Galvanize Boulder

At first glance, Galvanise Boulder appears to be a 30,000 square feet co-working space with 23 meeting rooms and the “obligatory free beer” (their words). And it is – they have 220 individuals from 75 companies working in the space.  But what was very obvious during our time with their General Manager, Emilie Kintner, was that she never once used the word “co-working” during our hour long visit.  She pitched Galvanize as “a learning community for technology startups”.  When questioned on this, she articulated it was a very deliberate avoidance of using the term “co-working”, in order to differentiate themselves from others in the market, and to clearly articulate their distinct value proposition.

As well as their Boulder campus, they also have locations in Seattle, San Francisco, and Denver, and will soon be opening in Ft Collins and Phoenix (membership at one gives you membership at all).  When Galvanize are considering activating in a new city, the first thing they do is build community.  They do this by setting up a popup space from which they run mentoring events, focussed on education and community.  They also achieve community building through social interactions (which is a factor in the design of their space as well).  A great quote from Emilie was “How do you build community?

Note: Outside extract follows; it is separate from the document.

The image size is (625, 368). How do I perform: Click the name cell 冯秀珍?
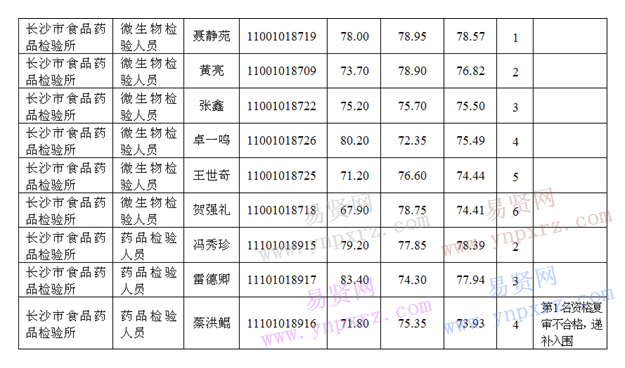pyautogui.click(x=211, y=245)
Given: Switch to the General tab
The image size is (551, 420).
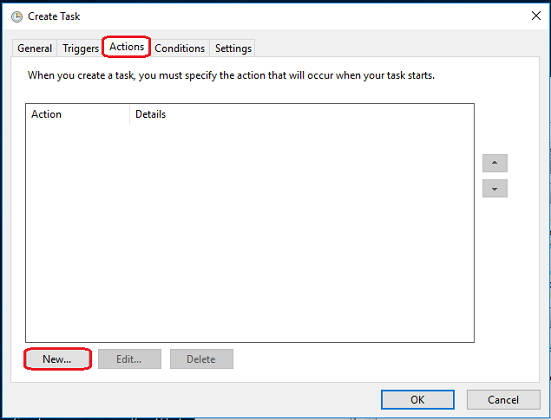Looking at the screenshot, I should pyautogui.click(x=34, y=48).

You get them to break bread together”.  Only once demand has been validated do they establish their permanent bigger space.

At the heart of their service offering are educational programs.  Examples include “Become a Data Scientist in 12 Weeks”, “Become a Web Developer in 24 Weeks”, and a “Master of Science in Data Science” delivered in partnership with the University of New Haven.  One course lasts 6 months and costs $21,000 (USD), typically with 28 students per course. At the end of these courses the students are typically recruited into junior to mid-level tech roles, earning an average of $77k per year.

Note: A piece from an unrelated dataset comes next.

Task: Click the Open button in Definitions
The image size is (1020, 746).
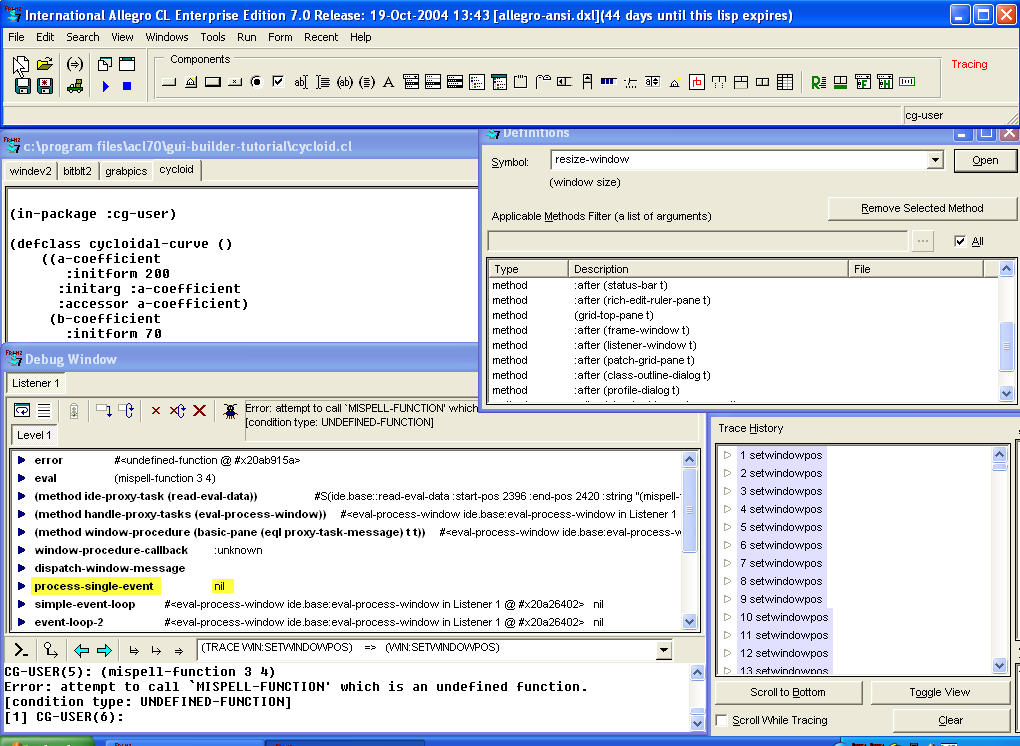Action: (984, 160)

Students range from 25 to 45 years of age, and are either recent graduates, or those re-training for a new career.  A big focus of their programs is teaching people how to help themselves get placed, and career services start on day 1 of their programs.

In the 4 years they have been open they have run 44 cohorts, and they have 26 full-time staff on-site, including 12 full-time instructors delivering their courses.  They have a fantastic culture of “students can’t become teachers”, instead requiring that all teachers are from industry, and have real-world experience as practitioners of the skills they are teaching.  At the start of each course students are told “this is the hardest, most intense course you will ever do”.